- Consigne
Réécrivez sous forme de liste numérotée, s'il vous plaît, les lignes allant de celle qui contient « This screenshot has height=536, width=1024. » jusqu'à celle qui contient « Action: tap(36, 57) » incluse. Omettez les lignes vides.

══ Données de la tâche ══

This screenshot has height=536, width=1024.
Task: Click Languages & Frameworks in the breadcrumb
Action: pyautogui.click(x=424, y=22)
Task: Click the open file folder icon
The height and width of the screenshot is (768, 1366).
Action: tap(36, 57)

═══
══ Données de la tâche ══

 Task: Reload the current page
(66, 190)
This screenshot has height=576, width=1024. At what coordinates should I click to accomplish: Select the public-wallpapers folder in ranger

═══
══ Données de la tâche ══

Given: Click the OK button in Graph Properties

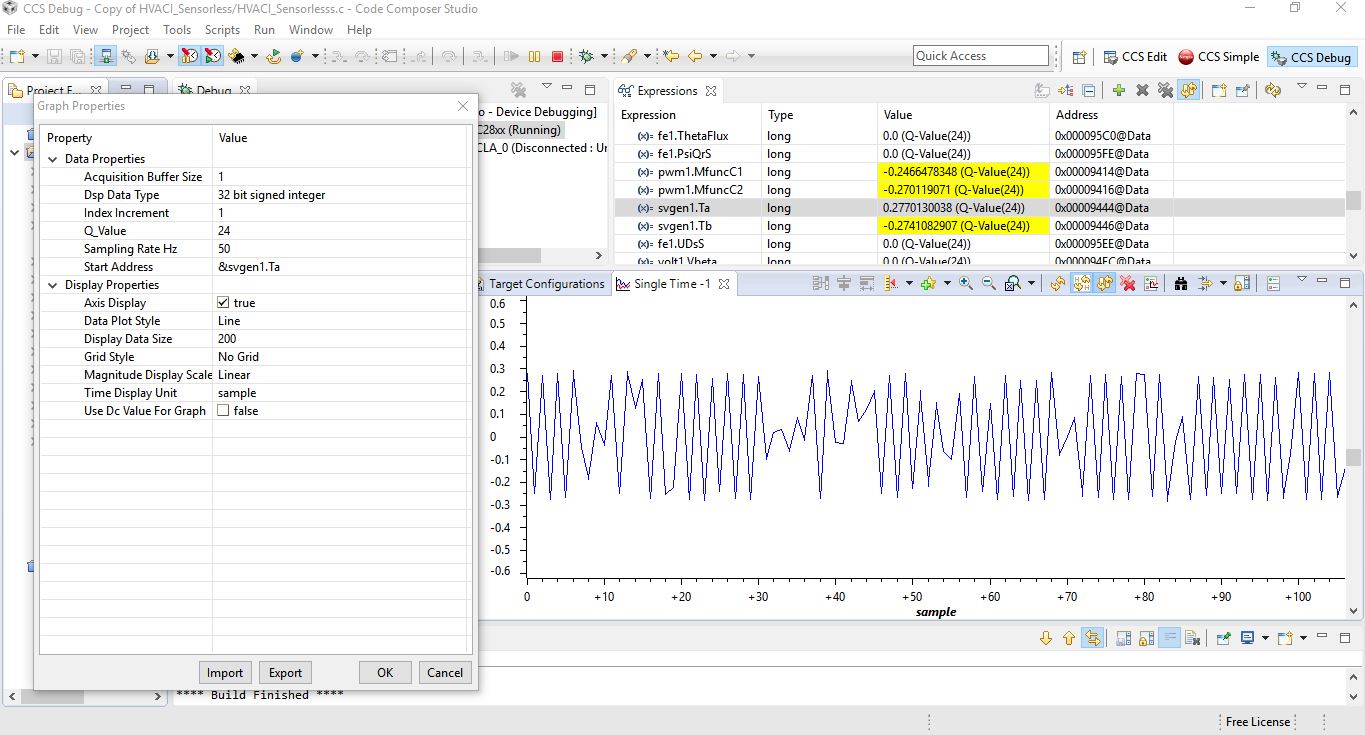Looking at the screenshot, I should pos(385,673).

═══

- Solution rédigée
1. This screenshot has height=536, width=1024.
2. Task: Click Languages & Frameworks in the breadcrumb
3. Action: pyautogui.click(x=424, y=22)
4. Task: Click the open file folder icon
5. The height and width of the screenshot is (768, 1366).
6. Action: tap(36, 57)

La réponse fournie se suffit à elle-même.